Ho hum, a Washington Post report finds that rents are still going up for poor folks in America's most expensive cities but actually dropping for rich folks. Because rich folks are landlords' kind of folks -- and what are poor folks going to do, live in the street? How many times must I tell these pimps! This is not how a free market operates! Truly free markets don't give landlords the "freedom" to extract as much tribute from renters as possible -- truly free markets reduce payments that exceed required costs. The economists' word for "payments that exceed required costs," as you may know, is rent.
Have we reached the point where anti-Nazi protestors will now vastly outnumber pro-Nazi protestors, as happened this past Sunday at the "Unite the Right" rally? We can only hope! But we ought to remain vigilant anyway, lest, oh, I don't know, hypothetically speaking, some future Presidential candidate who panders to racists and says nasty crap about black and brown people all the time somehow gets elected. (At least we had the spectacle of the rally's organizer whining that "I have people attacking me left, right and center" at a rally called Unite the Right.)

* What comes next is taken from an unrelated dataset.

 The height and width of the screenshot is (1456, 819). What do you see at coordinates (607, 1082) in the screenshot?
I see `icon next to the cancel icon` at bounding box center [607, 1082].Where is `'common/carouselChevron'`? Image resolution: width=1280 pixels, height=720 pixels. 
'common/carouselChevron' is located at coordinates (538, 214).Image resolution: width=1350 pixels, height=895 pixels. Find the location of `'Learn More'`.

FCC Inspector General does, in fact, report that the FCC lied to Congress about a hack attack that never took place. Remember that this "hack" just so happened to take place the same two days that a crapload of Americans -- having just watched John Oliver's latest righteous rant on HBO about the matter -- took to the FCC website to comment on their net neutrality repeal proposal. And you know, FCC Chair Ajit Pai can talk all he want about those other people who failed him, but that only makes him just another boss who only acts like the boss when things are going well. A real boss would take responsibility for failures on his watch, too. Then again, see his boss, our President.
I don't know what you've heard, but scientists have most certainly not figured out how to reverse aging -- they've managed to stop individual cells from aging in laboratory experiments. Specifically, they've delivered very small amounts of hydrogen sulfide (found in rotten eggs!) to some very old cells and made them start dividing again; cells tend to stop dividing when they get old, and then they accumulate in organs, and adversely affect the functioning level of other, younger cells. Next step, I imagine: trying to figure out how to deliver hydrogen sulfide a) only where it's needed and b) in amounts that aren't poisonous. That means don't go around huffing rotten eggs so you can stay young.

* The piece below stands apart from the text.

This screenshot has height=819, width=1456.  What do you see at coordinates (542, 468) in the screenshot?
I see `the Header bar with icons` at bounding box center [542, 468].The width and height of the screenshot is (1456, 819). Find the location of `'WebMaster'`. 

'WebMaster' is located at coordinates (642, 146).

Finally, Negin Owliaei at the Our Future blog describes how the good citizens of Lancaster County, PA kept the notorious private prison corporation Geo Group from taking over the country's prison re-entry function. How did they win, when clearly the county government stood against them? They planned townhall meetings and packed county commissioner meetings, that's how, because if there's one thing politicians don't like, it's the people they're supposed to serve getting all up in their grills, like they're supposed to do. I wish the good folks of Lancaster County luck, since they kept Geo out, but they still have to convince the county that what they had (a group of non-profits helping prisoners readjust once they got out) wasn't broke and thus doesn't need fixing.